下の山行記の「去年、源次郎尾根を登っている」から「でも、そんなことで納得できるわけがない!」までを、両端も含めて一字も変えずに書き写せ。

原文抜粋
* * * * *

天気予報に振り回される――登山者であれば、誰もが一度は経験する“あるある”だろう。今回の山行も、まさにその典型だった。
当初は友人と八ツ峰への登攀を計画していたが、直前の天気予報は「前日雪、当日は強風」。やむなく中止とし、別日に前穂高岳・北尾根ルートを選ぶことにした。
結局、迎えた当日も「前日雨、当日は強風」との天候だった。だが、想像していたほどの厳しさはなく、山中でこんな会話が交わされた。
「これくらいなら、八ツ峰も行けたんじゃない?」
「うん、実はそう思ってた」
登山者なら誰もが心当たりのある、“判断の後悔”。
そんな気持ちを胸に抱きながら、それでも楽しい前穂高岳・北尾根の登攀がはじまった。
■アクティビティ日
2025年5月4日~5月5日
一、計画の起源
すべての始まりは、友人との雑談からだった。
僕と友人は、ほぼ同じ時期にアルパインクライミングを始めた。
3年ほど前、ある先輩と一緒にルートに行ったのをきっかけに、二人ともアルパインスタイルの登山に夢中になった。昨年のGWは本来、一緒に源次郎尾根へ行く予定だったが、都合が合わず、結局それぞれ単独で登ることになった。
去年の源次郎尾根、登頂!
「去年は一緒に行けなかったから、今年こそは一緒に登らない?」
ある日の朝、突然友人からそんなメッセージが届いた。
「もちろん!今回はどこにする?ちょっと難しいルートがいいかな?」
僕もすぐに賛成した。去年はそれぞれソロだったが、二人で協力して登る経験ができなかったのが残念だったからだ。
「源次郎尾根はソロで登ったし、八ツ峰にチャレンジしてみる?」と友人から即返信がくる。
彼は僕が賛成することを予想して、準備していたかのようだった。
八ツ峰、いいじゃないか!
僕たちの考えは完全に一致していた。
去年、源次郎尾根を登っている最中に隣の八ツ峰で登攀している人を見て以来、この思いは僕の心の中に残っていた。
僕もここに立ちたい!
計画が決まり、半月ほど前から天気予報をずっと見て、当日の好天を祈っていた。
しかし、願いは叶わなかった。
出発前日の4月29日の夜、装備を準備し終えてからも、天気図の混み合った等圧線と天気予報の強風を見て、結局この計画を諦めざるを得なかった。
でも、そんなことで納得できるわけがない!
連休が終わる直前、僕たちは計画を変更し、前穂高の北尾根へ行くことにした。少しだけでも山を楽しみたかった。

* * * * *

(目標座標に関する記録)
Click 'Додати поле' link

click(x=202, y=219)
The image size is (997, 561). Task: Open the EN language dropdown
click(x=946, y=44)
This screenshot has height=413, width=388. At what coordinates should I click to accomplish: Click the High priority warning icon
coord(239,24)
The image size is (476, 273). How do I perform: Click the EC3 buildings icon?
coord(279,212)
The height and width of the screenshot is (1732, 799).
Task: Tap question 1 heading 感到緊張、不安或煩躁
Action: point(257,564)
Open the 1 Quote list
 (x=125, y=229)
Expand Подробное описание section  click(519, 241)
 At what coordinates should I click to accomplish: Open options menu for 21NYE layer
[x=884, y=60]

* * * * *

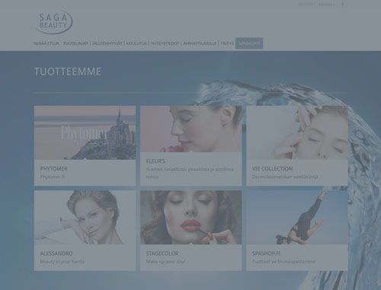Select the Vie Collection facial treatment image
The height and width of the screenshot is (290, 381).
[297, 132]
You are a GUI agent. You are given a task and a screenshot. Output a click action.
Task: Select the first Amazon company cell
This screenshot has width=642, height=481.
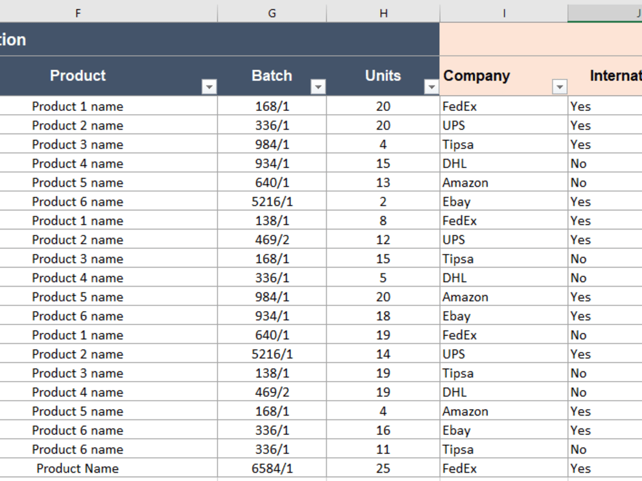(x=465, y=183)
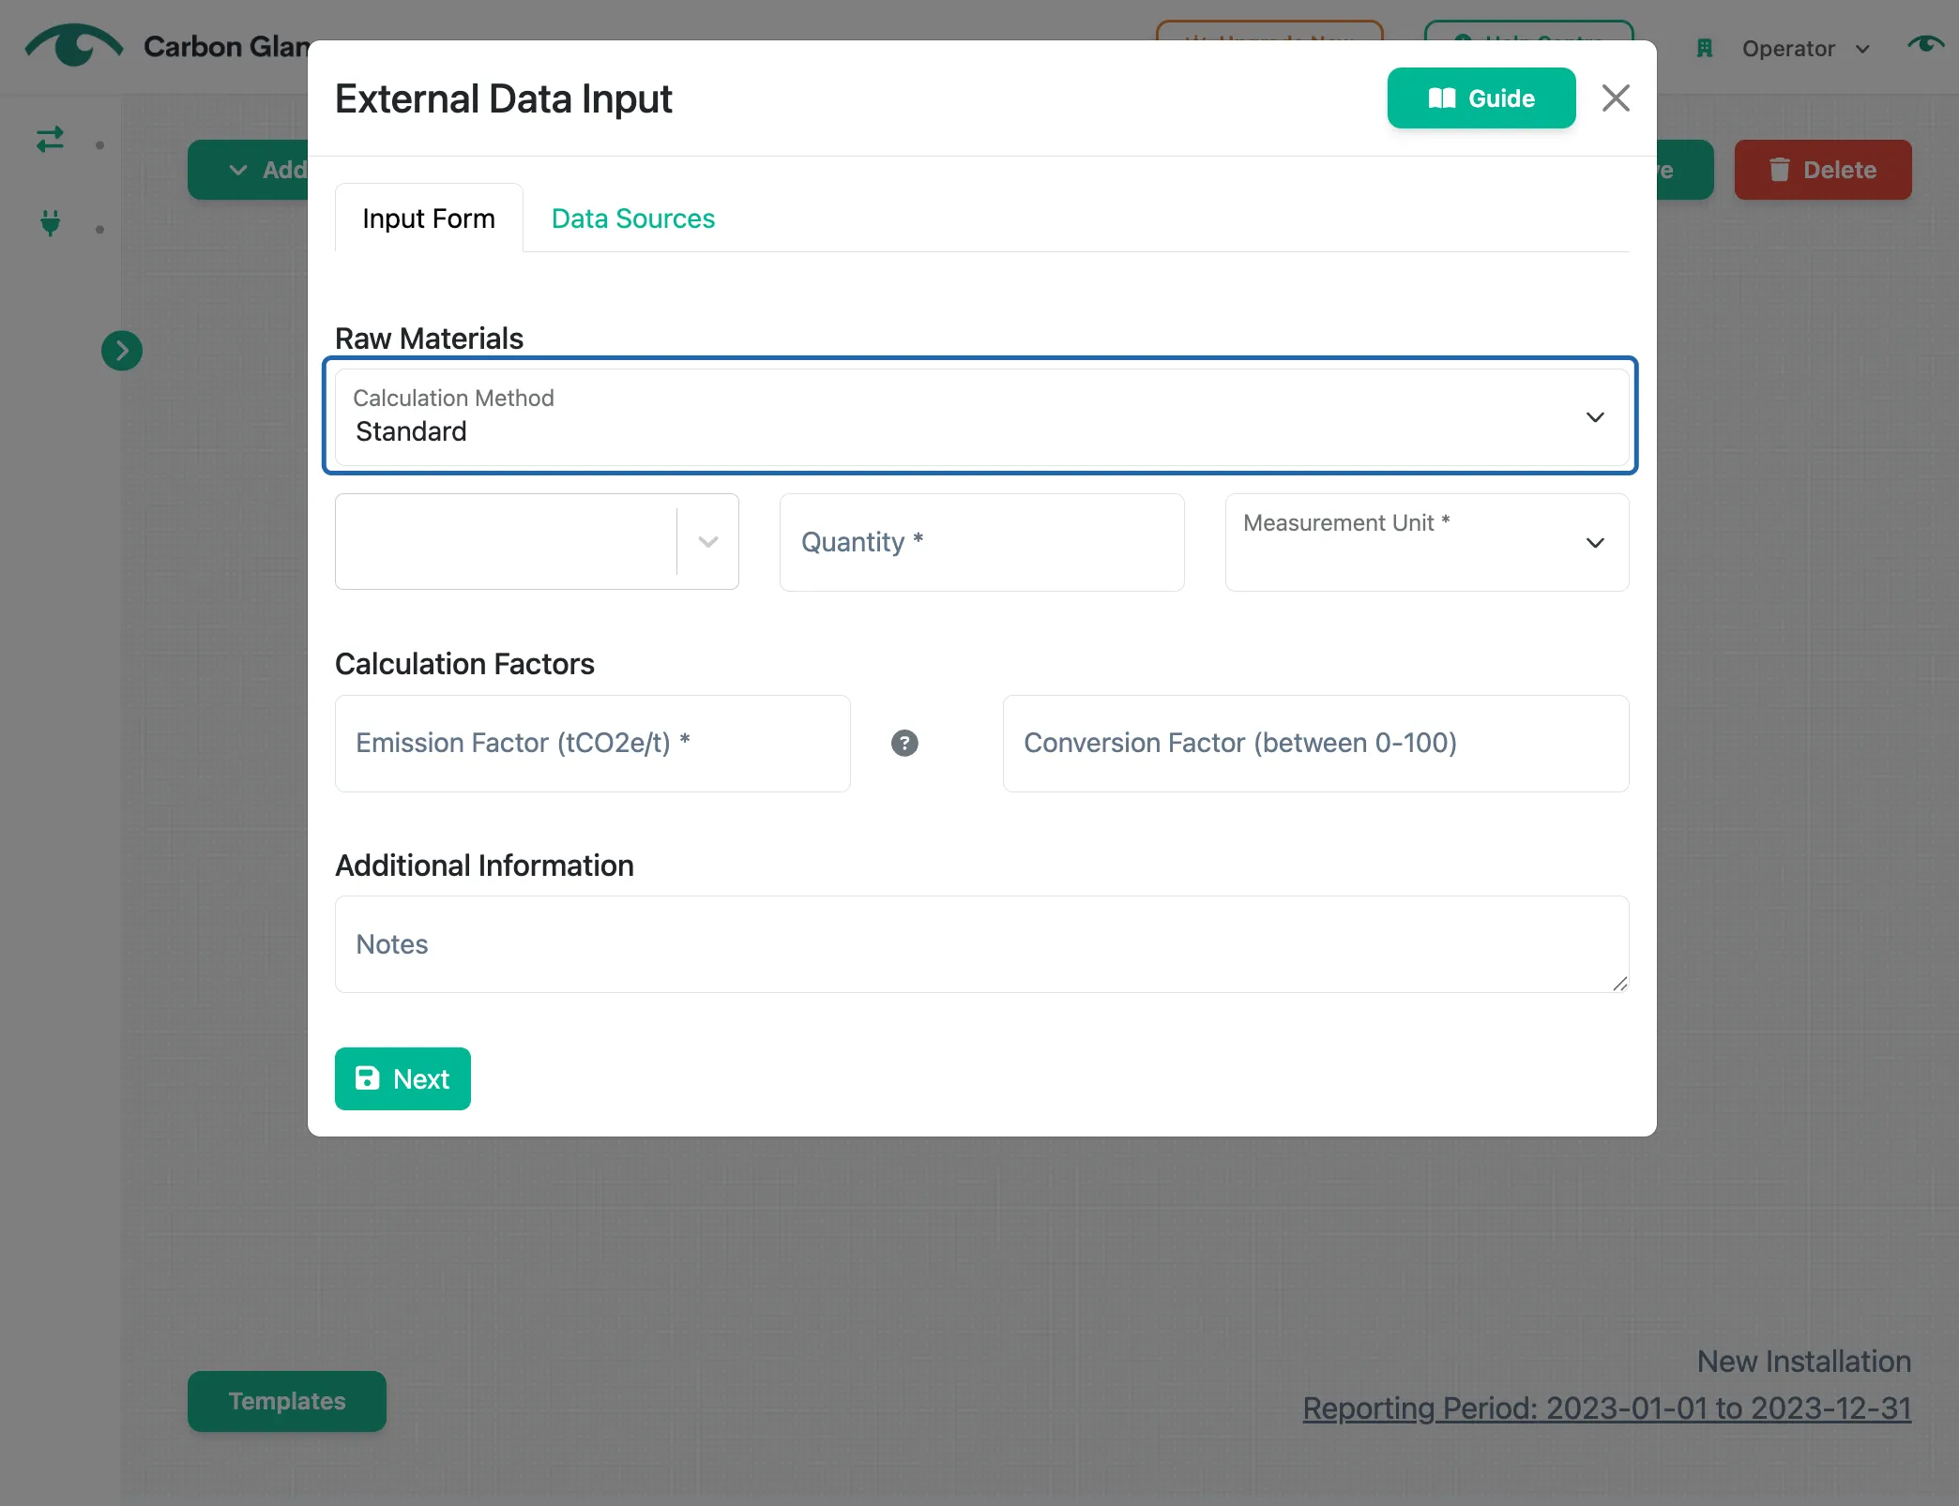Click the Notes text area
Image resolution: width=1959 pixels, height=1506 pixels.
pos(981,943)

* * * * *

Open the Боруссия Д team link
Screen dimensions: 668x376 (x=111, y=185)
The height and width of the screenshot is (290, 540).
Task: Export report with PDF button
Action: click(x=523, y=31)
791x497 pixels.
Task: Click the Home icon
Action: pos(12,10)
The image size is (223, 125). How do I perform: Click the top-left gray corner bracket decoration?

* * * * *

問題の解答
去年、源次郎尾根を登っている最中に隣の八ツ峰で登攀している人を見て以来、この思いは僕の心の中に残っていた。
僕もここに立ちたい!
計画が決まり、半月ほど前から天気予報をずっと見て、当日の好天を祈っていた。
しかし、願いは叶わなかった。
出発前日の4月29日の夜、装備を準備し終えてからも、天気図の混み合った等圧線と天気予報の強風を見て、結局この計画を諦めざるを得なかった。
でも、そんなことで納得できるわけがない!